**About this exercise**
The records appear below. Report how many of their lines contain the word "cloud", giving the number alone.

**Data supplied**
=== Section Start ===

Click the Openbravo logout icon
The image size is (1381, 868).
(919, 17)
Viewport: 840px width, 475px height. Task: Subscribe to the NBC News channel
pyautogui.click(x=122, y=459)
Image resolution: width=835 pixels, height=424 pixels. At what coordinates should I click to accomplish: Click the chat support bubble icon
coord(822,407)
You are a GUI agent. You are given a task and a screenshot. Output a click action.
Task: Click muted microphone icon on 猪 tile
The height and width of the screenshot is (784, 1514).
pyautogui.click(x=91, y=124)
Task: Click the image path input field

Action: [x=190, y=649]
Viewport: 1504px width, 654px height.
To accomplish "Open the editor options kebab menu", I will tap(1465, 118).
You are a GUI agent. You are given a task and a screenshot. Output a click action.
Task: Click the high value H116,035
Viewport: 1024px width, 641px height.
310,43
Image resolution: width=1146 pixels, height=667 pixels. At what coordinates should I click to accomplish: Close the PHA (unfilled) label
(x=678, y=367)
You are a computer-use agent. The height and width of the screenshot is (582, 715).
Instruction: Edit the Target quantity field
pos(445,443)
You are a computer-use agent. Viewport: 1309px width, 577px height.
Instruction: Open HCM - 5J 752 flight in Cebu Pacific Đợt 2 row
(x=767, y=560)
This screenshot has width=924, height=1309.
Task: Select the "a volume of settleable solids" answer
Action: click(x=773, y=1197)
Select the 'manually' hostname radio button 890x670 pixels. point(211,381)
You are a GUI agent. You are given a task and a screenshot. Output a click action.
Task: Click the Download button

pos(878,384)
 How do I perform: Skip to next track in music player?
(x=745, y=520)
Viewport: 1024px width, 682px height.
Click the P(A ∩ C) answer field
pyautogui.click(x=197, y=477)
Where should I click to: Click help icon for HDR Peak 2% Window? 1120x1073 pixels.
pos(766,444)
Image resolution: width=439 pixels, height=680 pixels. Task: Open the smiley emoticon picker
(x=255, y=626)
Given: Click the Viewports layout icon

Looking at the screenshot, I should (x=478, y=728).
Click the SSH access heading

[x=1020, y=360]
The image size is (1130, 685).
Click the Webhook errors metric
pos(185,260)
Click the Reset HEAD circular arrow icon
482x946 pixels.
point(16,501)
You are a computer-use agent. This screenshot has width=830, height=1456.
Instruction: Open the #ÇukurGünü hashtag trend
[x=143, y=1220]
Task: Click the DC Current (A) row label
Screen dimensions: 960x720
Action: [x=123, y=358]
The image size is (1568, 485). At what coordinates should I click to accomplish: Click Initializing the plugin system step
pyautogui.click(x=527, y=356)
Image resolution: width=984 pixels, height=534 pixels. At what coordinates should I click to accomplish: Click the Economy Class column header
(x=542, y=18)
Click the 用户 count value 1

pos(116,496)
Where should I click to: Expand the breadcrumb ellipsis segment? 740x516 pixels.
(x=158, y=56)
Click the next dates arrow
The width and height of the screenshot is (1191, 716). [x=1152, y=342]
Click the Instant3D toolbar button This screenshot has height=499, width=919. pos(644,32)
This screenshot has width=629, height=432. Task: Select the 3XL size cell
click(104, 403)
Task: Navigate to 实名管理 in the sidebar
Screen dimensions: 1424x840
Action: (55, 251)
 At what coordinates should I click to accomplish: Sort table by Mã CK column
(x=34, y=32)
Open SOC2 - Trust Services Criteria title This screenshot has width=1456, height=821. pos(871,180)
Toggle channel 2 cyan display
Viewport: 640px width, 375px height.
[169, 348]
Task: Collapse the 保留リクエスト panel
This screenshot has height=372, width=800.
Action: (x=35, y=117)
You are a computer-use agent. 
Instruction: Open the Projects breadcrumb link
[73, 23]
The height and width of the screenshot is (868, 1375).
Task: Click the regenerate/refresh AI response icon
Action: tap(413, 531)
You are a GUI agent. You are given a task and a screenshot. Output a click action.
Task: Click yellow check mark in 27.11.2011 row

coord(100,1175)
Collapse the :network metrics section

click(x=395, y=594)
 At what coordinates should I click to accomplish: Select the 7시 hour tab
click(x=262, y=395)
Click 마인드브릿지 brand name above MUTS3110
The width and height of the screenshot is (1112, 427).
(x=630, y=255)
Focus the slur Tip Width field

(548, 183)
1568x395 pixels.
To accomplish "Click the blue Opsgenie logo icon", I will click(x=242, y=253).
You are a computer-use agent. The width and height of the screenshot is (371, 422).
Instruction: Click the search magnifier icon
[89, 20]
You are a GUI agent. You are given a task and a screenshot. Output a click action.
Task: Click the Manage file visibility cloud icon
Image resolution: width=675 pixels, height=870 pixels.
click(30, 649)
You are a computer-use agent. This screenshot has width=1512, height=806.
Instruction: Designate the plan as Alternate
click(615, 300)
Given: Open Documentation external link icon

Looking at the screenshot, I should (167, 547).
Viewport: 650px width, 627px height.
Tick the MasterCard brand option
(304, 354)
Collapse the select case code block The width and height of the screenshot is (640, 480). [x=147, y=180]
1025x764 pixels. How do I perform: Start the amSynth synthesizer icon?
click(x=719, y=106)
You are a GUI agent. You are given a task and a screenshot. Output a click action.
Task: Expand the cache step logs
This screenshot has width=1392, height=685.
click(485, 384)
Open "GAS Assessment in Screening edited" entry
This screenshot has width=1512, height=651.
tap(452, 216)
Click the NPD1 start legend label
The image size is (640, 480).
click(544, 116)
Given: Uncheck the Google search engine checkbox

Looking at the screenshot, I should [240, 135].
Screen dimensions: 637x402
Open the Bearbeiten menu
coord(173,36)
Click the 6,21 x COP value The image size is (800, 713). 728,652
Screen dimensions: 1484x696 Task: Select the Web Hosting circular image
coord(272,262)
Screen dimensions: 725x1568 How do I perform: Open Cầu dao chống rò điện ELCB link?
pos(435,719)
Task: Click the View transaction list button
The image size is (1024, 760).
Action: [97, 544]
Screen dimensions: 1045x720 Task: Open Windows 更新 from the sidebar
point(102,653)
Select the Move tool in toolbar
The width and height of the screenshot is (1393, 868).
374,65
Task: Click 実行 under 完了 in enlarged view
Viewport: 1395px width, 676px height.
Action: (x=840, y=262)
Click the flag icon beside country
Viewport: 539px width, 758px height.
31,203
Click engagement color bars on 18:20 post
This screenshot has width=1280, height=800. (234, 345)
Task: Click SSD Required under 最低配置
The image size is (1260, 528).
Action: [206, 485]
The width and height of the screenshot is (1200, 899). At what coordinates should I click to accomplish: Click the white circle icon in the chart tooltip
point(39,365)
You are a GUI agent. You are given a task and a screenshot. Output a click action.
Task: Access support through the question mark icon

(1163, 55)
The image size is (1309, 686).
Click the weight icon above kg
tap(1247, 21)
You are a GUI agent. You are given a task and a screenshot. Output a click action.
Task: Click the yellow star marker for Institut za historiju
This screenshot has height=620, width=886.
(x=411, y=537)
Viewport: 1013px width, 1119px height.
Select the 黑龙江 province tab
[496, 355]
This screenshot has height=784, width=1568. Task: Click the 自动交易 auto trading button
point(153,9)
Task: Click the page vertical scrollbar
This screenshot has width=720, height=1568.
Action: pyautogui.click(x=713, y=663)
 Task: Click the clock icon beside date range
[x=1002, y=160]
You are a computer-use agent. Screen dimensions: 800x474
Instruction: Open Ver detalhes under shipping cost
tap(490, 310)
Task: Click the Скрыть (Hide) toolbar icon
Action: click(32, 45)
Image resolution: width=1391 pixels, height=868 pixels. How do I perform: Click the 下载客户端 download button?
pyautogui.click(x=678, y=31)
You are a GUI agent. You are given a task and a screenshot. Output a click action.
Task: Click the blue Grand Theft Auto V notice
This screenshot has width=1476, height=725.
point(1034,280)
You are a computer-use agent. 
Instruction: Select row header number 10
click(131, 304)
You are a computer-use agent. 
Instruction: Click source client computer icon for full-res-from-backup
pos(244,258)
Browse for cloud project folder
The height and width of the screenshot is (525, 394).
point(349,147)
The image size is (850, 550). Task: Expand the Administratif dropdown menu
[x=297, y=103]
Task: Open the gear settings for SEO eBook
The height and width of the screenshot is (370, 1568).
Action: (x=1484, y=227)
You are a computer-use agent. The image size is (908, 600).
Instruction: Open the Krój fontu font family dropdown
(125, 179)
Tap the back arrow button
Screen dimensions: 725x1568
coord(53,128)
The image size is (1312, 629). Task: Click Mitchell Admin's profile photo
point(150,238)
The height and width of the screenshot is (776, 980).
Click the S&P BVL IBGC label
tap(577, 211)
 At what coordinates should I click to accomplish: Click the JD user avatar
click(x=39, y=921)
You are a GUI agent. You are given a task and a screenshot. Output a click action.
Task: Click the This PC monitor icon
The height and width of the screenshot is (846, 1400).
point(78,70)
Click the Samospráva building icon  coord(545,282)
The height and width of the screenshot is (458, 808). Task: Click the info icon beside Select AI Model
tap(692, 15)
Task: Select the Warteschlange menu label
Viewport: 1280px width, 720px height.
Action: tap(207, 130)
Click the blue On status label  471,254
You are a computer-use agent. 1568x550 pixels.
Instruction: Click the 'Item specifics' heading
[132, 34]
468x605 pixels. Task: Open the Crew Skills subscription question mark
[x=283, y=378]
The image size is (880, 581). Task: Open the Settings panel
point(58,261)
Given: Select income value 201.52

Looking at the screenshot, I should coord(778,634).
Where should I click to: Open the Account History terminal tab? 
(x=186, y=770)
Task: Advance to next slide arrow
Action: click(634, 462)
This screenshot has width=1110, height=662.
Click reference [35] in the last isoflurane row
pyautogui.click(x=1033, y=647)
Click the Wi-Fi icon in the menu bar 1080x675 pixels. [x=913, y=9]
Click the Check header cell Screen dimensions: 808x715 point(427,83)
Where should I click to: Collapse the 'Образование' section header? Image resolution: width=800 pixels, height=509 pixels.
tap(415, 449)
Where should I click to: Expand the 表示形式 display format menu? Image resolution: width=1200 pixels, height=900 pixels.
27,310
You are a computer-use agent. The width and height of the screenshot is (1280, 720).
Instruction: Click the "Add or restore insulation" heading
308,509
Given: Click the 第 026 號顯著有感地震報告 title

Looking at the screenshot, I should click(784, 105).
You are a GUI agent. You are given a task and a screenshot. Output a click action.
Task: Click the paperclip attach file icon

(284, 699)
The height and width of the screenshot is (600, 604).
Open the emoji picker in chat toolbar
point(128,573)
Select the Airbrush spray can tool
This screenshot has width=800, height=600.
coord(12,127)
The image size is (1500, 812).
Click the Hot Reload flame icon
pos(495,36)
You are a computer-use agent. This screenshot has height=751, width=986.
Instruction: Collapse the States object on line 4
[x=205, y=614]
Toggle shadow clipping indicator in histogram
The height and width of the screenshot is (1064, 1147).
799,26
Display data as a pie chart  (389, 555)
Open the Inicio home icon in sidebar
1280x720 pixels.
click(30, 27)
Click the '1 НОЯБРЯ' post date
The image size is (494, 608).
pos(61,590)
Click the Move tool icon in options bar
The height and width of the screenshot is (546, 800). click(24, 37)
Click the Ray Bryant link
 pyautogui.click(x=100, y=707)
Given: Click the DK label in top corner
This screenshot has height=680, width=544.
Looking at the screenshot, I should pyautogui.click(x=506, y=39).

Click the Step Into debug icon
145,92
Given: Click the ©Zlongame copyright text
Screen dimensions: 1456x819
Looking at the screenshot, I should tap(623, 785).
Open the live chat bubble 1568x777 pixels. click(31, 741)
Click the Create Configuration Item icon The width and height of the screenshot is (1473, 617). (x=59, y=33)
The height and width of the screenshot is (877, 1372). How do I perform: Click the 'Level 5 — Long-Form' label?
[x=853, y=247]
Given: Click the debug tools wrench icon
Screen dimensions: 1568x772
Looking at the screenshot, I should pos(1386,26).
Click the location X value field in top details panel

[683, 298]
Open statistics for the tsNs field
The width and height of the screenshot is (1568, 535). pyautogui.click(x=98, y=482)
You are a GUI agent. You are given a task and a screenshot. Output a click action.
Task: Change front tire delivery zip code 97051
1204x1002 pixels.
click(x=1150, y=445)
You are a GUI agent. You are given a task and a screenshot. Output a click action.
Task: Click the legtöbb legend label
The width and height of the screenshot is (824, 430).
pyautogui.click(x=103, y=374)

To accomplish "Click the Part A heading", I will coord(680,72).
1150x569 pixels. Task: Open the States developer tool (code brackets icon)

=== Section End ===

**Answer space**
2